-- Task input follows --

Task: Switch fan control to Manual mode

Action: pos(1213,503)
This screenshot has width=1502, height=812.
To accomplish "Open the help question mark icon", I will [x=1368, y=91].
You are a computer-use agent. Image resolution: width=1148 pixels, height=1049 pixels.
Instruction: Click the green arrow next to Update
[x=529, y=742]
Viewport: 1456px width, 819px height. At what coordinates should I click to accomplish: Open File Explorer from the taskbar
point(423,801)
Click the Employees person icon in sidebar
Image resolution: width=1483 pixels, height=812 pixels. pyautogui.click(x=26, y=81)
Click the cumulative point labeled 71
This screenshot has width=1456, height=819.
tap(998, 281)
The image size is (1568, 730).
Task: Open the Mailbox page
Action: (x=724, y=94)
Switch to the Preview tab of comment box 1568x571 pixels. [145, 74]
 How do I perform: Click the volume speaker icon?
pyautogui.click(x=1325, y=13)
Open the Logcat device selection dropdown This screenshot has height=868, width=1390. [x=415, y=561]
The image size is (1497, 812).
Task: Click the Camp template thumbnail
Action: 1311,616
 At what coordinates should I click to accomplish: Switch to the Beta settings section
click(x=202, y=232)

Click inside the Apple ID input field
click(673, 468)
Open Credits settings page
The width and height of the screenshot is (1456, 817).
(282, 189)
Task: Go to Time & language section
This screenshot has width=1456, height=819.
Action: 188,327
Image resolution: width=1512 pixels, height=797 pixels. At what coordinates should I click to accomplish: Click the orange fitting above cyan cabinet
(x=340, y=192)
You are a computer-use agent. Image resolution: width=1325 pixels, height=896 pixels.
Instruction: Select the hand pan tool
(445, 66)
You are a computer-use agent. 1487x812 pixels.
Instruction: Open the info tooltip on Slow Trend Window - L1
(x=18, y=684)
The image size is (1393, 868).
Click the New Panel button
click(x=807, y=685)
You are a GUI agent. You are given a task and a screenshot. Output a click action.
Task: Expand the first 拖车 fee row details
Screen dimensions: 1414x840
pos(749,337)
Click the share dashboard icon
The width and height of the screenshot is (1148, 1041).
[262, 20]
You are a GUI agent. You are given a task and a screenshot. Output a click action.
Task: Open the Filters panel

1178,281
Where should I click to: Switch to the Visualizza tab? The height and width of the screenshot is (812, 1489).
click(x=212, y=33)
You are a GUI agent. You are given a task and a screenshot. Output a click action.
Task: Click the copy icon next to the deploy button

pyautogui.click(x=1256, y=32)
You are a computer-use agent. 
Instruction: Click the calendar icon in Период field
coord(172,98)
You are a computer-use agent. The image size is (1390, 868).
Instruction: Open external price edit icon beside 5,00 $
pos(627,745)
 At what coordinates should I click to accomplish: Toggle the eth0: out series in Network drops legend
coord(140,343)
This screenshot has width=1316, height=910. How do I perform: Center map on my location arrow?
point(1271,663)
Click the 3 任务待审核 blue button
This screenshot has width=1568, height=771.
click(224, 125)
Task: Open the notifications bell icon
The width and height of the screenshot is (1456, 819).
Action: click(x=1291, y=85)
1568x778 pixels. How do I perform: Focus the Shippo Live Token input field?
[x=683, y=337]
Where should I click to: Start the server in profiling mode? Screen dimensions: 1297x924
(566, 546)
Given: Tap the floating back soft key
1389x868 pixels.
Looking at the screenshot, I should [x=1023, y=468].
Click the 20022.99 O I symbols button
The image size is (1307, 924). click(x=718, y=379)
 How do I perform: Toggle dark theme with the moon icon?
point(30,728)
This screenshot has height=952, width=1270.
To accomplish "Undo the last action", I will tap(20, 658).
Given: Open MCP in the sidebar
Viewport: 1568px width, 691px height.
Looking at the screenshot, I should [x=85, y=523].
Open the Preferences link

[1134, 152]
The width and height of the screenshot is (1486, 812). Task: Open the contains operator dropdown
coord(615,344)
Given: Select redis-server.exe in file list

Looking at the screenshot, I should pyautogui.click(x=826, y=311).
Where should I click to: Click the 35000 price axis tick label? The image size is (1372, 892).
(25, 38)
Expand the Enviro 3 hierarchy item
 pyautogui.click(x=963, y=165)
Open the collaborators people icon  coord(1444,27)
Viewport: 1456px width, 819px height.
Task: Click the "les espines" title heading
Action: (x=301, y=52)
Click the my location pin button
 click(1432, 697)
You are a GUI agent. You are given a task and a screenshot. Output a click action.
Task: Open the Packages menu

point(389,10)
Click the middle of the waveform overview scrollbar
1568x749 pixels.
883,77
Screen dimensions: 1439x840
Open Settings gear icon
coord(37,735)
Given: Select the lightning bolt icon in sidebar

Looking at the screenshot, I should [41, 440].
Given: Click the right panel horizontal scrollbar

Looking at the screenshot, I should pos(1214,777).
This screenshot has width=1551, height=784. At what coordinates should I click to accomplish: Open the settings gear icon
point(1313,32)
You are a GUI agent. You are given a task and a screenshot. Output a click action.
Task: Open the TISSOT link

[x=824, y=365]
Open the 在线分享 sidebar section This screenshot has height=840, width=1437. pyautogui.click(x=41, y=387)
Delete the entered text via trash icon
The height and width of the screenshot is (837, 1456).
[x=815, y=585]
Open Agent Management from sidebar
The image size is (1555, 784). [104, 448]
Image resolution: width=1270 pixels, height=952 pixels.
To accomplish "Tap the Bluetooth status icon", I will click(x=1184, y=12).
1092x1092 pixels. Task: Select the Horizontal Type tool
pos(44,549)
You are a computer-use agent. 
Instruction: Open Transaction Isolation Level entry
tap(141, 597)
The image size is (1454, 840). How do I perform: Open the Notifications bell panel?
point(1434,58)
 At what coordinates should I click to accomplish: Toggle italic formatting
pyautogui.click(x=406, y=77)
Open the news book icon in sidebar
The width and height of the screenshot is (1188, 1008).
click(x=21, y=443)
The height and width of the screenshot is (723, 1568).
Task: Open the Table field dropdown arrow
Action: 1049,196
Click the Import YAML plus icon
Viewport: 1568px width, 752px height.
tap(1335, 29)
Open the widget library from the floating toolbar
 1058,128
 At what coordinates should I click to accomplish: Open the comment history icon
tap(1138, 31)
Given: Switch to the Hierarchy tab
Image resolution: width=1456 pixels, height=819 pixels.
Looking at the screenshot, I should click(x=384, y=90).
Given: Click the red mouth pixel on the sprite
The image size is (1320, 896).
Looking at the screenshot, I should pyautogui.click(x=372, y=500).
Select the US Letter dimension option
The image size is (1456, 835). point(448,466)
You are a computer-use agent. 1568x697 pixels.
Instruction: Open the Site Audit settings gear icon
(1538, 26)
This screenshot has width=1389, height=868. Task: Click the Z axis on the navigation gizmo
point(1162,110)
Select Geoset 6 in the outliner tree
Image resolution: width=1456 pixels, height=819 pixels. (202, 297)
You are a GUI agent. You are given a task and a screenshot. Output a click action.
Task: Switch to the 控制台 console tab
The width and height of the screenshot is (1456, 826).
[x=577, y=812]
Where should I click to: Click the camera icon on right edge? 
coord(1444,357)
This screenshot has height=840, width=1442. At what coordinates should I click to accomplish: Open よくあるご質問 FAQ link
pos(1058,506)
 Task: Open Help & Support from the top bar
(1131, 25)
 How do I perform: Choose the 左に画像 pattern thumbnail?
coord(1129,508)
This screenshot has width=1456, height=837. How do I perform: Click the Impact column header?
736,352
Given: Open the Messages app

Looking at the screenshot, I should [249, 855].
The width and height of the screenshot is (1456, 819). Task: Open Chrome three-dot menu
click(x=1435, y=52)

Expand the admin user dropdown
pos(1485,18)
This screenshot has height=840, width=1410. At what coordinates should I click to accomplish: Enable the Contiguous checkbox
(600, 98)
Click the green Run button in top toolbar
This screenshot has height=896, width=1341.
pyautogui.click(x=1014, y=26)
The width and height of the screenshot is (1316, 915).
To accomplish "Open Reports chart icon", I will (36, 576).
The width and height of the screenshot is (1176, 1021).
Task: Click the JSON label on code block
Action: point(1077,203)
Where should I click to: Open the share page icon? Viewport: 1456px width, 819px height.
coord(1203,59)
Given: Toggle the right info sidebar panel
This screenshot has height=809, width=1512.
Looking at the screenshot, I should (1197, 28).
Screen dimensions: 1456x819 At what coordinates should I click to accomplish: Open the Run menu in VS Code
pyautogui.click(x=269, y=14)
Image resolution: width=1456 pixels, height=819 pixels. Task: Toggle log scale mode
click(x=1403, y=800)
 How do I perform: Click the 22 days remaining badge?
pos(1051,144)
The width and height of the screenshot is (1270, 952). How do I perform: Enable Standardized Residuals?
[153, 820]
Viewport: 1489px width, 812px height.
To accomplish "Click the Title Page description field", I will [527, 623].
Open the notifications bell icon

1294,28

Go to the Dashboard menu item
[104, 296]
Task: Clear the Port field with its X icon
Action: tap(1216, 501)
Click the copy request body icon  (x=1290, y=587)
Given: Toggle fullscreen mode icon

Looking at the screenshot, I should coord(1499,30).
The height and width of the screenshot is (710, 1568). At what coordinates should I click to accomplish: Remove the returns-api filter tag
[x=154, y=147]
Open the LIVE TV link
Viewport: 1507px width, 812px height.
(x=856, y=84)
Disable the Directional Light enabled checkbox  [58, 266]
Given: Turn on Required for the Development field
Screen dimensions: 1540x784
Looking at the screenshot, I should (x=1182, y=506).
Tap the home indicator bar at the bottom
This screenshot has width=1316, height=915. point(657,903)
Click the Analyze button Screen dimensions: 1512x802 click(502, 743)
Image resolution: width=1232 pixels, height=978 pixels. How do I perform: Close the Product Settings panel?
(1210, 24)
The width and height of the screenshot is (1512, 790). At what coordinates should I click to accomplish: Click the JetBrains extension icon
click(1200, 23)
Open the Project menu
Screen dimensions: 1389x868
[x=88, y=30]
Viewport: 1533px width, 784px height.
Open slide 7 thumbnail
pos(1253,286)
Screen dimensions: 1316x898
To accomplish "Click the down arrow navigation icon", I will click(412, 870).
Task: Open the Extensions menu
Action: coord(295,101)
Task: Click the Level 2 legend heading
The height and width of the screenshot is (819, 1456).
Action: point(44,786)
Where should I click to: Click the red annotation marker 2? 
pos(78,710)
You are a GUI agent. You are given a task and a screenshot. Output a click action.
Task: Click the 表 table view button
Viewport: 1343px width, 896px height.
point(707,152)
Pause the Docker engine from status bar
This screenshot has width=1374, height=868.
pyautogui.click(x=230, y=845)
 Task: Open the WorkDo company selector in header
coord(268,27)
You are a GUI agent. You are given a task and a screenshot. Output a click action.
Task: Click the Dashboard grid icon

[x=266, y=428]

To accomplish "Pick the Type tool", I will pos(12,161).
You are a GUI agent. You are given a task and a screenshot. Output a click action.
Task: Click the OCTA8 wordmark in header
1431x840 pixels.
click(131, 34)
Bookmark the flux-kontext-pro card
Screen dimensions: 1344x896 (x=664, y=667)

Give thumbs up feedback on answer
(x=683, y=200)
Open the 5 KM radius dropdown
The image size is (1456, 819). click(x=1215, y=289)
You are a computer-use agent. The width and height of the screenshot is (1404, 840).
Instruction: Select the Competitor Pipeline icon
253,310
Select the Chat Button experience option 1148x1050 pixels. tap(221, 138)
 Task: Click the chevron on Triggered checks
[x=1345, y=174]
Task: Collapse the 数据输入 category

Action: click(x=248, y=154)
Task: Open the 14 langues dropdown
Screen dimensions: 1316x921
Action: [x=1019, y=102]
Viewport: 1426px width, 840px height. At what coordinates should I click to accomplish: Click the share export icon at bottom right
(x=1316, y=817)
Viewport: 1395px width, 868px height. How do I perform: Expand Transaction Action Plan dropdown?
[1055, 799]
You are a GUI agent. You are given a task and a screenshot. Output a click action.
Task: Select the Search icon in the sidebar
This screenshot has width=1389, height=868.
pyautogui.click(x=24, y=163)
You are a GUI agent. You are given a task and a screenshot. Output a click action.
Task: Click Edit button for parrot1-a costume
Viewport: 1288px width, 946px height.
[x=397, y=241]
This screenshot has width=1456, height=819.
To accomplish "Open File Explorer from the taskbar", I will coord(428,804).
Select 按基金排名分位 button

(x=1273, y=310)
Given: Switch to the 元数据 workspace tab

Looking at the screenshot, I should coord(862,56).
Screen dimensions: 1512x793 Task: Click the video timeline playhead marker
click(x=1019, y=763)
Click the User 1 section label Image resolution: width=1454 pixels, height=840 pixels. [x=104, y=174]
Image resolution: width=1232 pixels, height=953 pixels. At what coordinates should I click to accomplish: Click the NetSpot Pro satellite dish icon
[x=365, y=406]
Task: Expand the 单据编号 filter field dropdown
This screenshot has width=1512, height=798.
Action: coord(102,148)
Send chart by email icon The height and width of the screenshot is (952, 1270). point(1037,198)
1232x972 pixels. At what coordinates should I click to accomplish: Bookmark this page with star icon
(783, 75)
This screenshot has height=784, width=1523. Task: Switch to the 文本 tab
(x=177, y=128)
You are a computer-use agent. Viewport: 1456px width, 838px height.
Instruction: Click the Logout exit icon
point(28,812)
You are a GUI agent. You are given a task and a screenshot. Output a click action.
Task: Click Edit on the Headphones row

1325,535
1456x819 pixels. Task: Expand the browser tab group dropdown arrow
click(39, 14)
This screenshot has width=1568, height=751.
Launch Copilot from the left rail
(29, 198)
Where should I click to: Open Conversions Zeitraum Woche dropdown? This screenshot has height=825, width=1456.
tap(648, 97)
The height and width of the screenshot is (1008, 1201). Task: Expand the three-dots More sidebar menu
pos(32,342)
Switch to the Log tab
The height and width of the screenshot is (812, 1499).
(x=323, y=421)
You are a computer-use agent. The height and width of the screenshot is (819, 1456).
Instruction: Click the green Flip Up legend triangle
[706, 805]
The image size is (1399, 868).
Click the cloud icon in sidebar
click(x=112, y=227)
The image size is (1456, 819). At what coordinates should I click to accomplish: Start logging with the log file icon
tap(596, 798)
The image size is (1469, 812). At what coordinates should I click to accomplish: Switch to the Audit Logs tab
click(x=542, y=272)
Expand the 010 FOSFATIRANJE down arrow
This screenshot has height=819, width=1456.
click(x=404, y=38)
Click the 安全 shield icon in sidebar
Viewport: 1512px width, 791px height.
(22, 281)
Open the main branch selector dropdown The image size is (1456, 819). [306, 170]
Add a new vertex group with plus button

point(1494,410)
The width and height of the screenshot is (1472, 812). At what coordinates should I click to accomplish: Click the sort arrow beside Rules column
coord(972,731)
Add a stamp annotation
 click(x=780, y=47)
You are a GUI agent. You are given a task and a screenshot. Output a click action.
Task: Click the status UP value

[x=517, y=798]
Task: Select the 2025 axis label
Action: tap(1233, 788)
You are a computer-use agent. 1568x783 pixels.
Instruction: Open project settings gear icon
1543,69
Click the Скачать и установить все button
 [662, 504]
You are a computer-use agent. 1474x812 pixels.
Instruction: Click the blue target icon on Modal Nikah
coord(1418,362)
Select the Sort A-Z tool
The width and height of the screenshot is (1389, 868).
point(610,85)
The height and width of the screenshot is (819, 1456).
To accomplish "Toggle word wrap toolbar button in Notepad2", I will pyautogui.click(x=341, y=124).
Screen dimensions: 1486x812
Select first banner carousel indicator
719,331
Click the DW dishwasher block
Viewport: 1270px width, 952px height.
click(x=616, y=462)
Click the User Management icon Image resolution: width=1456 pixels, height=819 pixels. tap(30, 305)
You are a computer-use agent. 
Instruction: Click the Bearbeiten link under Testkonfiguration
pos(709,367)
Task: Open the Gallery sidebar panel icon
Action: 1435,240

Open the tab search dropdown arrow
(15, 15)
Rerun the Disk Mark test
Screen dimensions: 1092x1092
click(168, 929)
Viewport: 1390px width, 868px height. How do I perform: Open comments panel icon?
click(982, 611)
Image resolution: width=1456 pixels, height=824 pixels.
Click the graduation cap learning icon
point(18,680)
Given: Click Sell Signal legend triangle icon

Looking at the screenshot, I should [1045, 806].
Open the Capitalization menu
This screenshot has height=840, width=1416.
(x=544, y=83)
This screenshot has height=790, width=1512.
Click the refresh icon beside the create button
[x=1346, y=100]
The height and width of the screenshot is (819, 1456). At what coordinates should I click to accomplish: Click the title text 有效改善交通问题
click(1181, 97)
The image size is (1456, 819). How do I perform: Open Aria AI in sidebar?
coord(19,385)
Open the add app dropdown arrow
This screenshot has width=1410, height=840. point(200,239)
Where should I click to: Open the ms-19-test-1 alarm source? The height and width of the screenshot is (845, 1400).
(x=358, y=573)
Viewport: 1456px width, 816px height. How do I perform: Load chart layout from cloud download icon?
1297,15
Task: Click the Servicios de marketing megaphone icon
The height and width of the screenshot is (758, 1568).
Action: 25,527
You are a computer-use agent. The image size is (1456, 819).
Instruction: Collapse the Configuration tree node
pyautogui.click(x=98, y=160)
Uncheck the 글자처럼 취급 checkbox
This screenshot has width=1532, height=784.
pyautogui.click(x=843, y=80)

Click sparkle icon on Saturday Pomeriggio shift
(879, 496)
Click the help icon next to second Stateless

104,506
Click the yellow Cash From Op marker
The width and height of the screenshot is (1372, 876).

-- Task input concluded --

◆ Task directions:
Your answer must consist only of the lines from the one containing "Click sparkle icon" through the last line of the data above, both included, exactly as written.

◆ The completed task:
Click sparkle icon on Saturday Pomeriggio shift
(879, 496)
Click the help icon next to second Stateless

104,506
Click the yellow Cash From Op marker
The width and height of the screenshot is (1372, 876).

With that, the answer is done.